SHIDOJI Yoshihiro The Department of Molecular biology, Toho Medical School, Lecturer, 医学部(医), 講師 (00111518)
SHIMURA Fumio ibid., Instructor, 医学部(医), 助手 (70111523)
山田 和彦 東京大学, 医学部(医), 助手 (60158178)
|Budget Amount *help
¥7,000,000 (Direct Cost: ¥7,000,000)
Fiscal Year 1989: ¥2,200,000 (Direct Cost: ¥2,200,000)
Fiscal Year 1988: ¥4,800,000 (Direct Cost: ¥4,800,000)
Rapid and extensive depletion of a brain neurotransmitter, serotonin(-5-HT), has been achieved in vivo with rats by intraperitoneal administration of tryptophan side chain oxidase I(TSO I) from Pseudomonas.
TSO entered the circulation, degraded tryptophan specifically, and, at maximal dose, decreases its level to 1% of the control within 1 h. As brain tryptophan, a 5-HT precursor, declined following the change in blood, the brain 5-HT started to decrease, and more than 90% was depleted at around 5h. In the whole brain level, no decrease of catecholamines was observed and the change in amino acid pattern was, if any, modest. Under the conditions above, the 5-HT depletion was maintained for up to 20-30 h and then returned to normal as TSO activity disappeared from the circulation. Time course, extent, and duration of depletion were TSO-dose dependent.
On these bases, we started the analysis of the metabolic and physiological responses towards this perturbation. The assessments of local turnovers and contents of 5-HT, catecholamines, and their metabolites by in vivo microdialysis and microdissection, respectively, indicated that the rates of decrease in 5-HT turnover were comparable in most of brain regions so far tested, except striatum, and the local 5-HT content virtually paralleled the local 5-HT turnover, which reportedly, reflected the 5-HT neuron activity in situ. Local responses of catecholamine systems were observed but variable depending on the regions.

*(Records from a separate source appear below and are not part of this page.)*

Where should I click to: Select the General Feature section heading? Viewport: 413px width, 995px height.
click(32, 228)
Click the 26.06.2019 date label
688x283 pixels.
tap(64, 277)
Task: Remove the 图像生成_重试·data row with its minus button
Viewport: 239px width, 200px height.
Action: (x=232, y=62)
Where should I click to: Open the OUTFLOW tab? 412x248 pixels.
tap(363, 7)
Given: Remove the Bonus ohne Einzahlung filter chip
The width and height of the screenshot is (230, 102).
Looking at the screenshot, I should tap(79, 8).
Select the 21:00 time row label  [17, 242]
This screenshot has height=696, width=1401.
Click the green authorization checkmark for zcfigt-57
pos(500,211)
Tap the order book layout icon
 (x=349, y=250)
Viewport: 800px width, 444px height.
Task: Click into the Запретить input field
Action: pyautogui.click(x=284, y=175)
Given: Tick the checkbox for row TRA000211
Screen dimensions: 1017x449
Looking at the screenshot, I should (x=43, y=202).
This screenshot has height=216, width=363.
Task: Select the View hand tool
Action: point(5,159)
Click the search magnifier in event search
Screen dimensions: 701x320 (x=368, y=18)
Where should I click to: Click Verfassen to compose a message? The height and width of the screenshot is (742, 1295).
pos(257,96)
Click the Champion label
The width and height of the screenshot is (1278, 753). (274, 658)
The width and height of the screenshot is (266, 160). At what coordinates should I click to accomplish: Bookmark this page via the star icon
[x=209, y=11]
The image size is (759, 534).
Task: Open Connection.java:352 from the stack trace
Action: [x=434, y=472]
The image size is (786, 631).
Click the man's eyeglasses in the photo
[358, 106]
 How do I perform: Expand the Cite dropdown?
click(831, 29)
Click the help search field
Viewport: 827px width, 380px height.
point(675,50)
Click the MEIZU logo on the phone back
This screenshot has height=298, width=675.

When brain activities upon 5-HT depletion were monitored by cortical brain wave, circadian rhythm of sleep/waking states was lost, and, unlike p-chlorophenylalanine(PCPA)-induced insomnia, a hitherto undescribed pattern, thealternations of a slow spindle wave and a fast desynchronized wave at 1-2 min intervals, predominated. We tentatively suggest that this pattern is a prototype of sleep/waking cycle manifested by the brain free from regulation of 5-HT.